Bombardowani codziennie kolejną płaczliwo-troskliwą wypowiedzią totalitarnej oPOzycji bądź też jakiegoś prominentnego sędziego przestajemy zwracać na nie uwagę. A szkoda, bowiem nikt nie robi tyle dla uzasadnienia konieczności zmiany w sposób przyjęty przez obecny Parlament.
Ot, weźmy taką Małgorzatę Prezes-Gersdorf. Komu jak komu, ale jej wypadałoby uwierzyć, że Polska tylko udaje państwo demokratyczne i praworządne.
W oświadczeniu, po polsku i po angielsku, a być może także i w innych językach, mówi, jak jest:
Przecież od lat piszę to samo. Polska jest demokratycznym państwem prawnym jedynie w konstytucji.
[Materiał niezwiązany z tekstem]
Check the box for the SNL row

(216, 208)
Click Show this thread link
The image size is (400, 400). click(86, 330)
Czyli na papierze.
A więc pełna zgoda, frau Gersdorf!
Jednak nie tylko najwyższy sędzia PR… pardon, RP, podnosi argumenty ZA reformą. Czyni to również czerski organ.
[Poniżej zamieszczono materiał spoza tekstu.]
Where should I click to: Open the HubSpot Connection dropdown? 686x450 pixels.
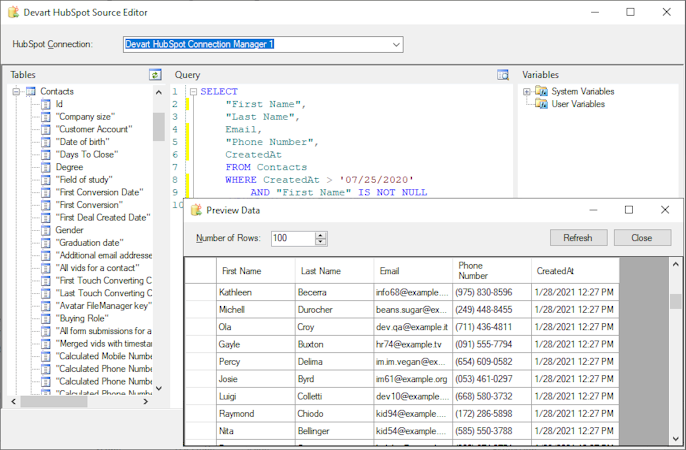pyautogui.click(x=396, y=44)
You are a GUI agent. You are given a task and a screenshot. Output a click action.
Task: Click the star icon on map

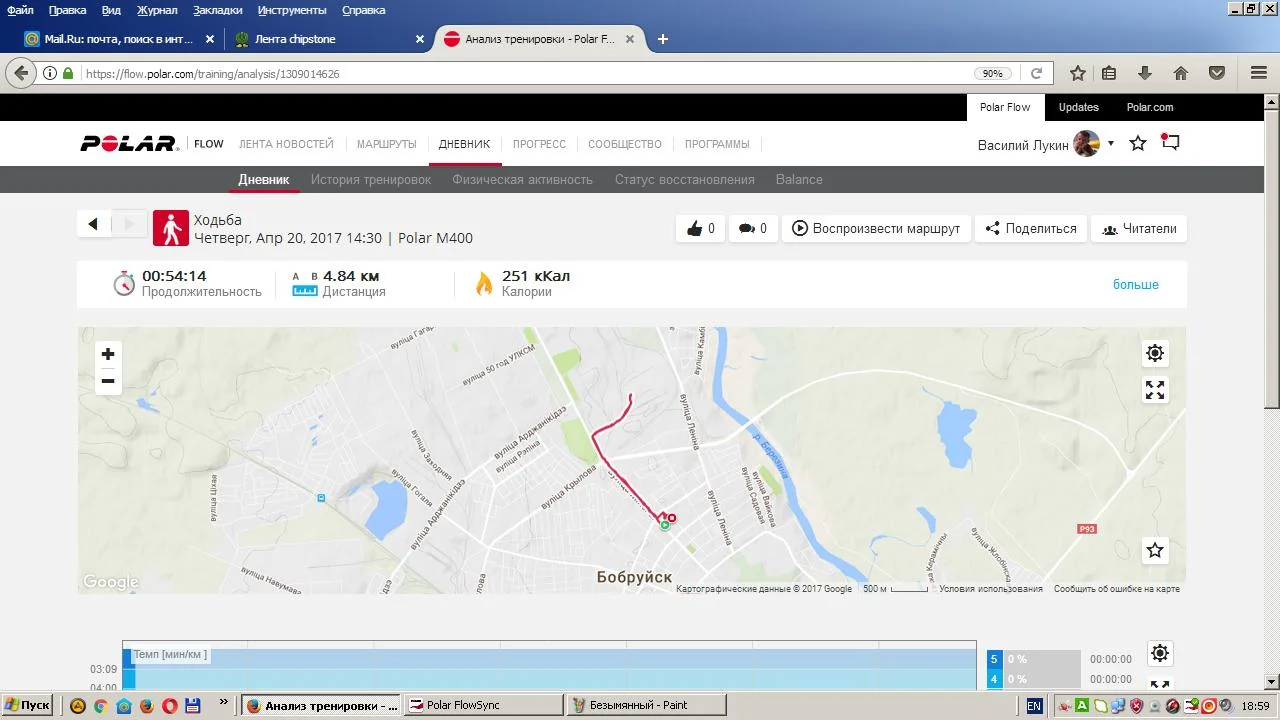[1155, 550]
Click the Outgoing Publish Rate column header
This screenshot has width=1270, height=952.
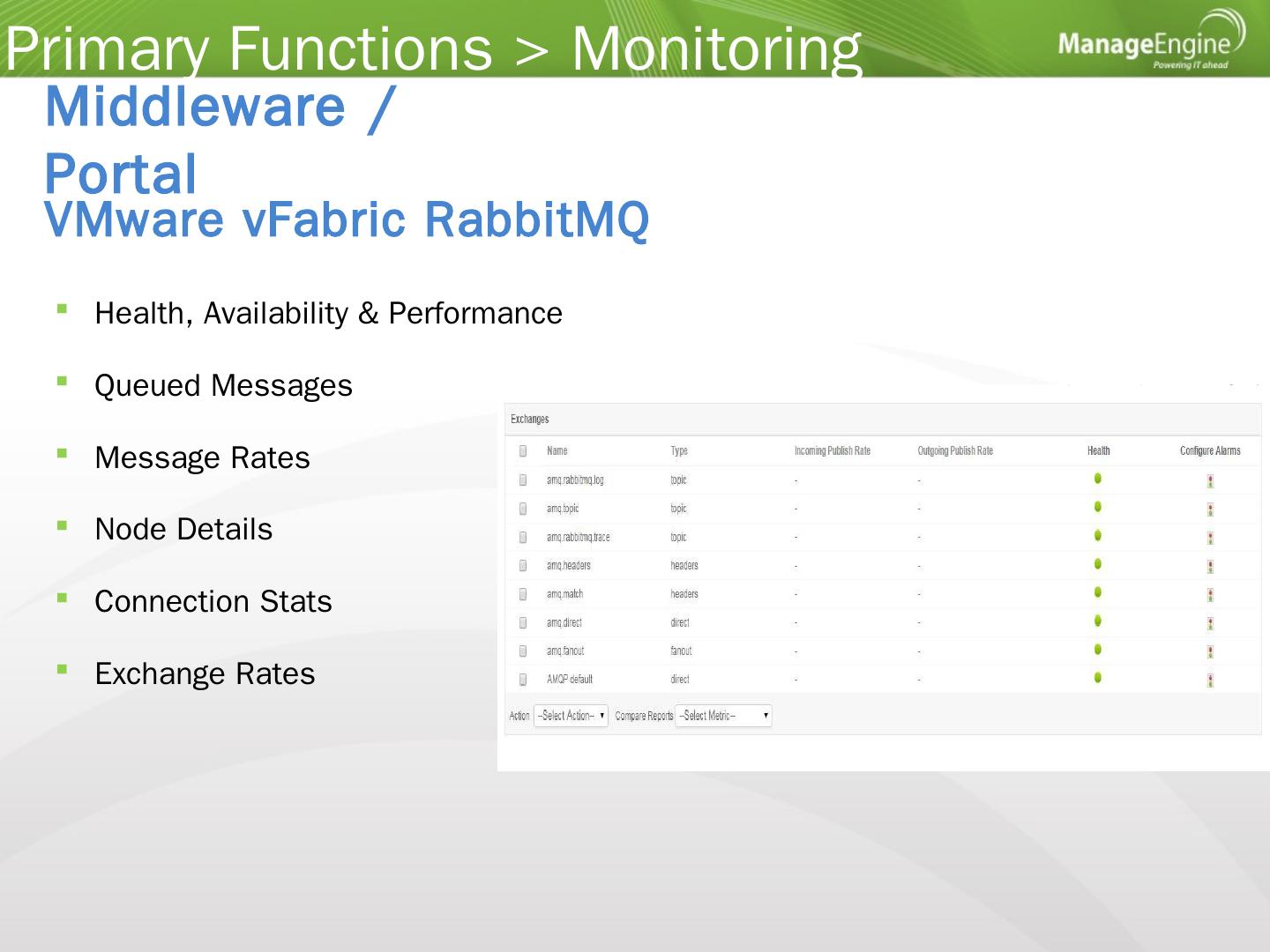point(955,451)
W wydaniu piątkowym (22.12 2017 r.) piórem (laptopem raczej) niejakiego Marcina Stelmasiaka dodaje argumentów przeciwnikom dotychczasowego status quo „trzeciej władzy”.
W tekście „Karne kadry Ziobry” (wydanie elektroniczne nosi inny tytuł) cytuje m.in. sędzię Olimpię Barańską – Małuszek, która w nieco zakamuflowany sposób przyznaje, że niezawisłość sędziowska to tylko zapis w Konstytucji. Bo tak naprawdę wyrok zależy od… prezesa sądu. Mówi wprost:
Cytując dobrego wojaka Szwejka – nie wolno, ale można.
„Niezależne sądy”, a w ustach ubywateli nawet „wolne”, tak naprawdę niczego obywatelom nie gwarantują. O wyroku decyduje bowiem nie sędzia przewodniczący tudzież cały skład, ale… prezes sądu. Co prawda nie ma prawa wpływać na orzekanie, ale ma mnóstwo innych narzędzi nacisku. I wpływa!
Niezawisłość sędziowska jest więc papierowym zapisem podobnym do tego, że żyjemy w „demokratycznym państwie prawnym”.
Żurnalista Stelmasiak nie ma pojęcia, o czym pisze. To zresztą nie dziwi. Czerski organ bowiem słynie z tego, że zatrudnione tam osoby z reguły niewiele wiedzą o poruszanych przez siebie tematach.
Jednak ostatni przykład, mający świadczyć, jak bardzo BE jest minister Ziobro, dyskwalifikuje Stelmasiaka jako inteligentnego człowieka po wsze czasy.
Czerski żurnalista podaje, że prezesem Sądu Rejonowego w Wałbrzychu została mgr Magdalena Mroczkowska.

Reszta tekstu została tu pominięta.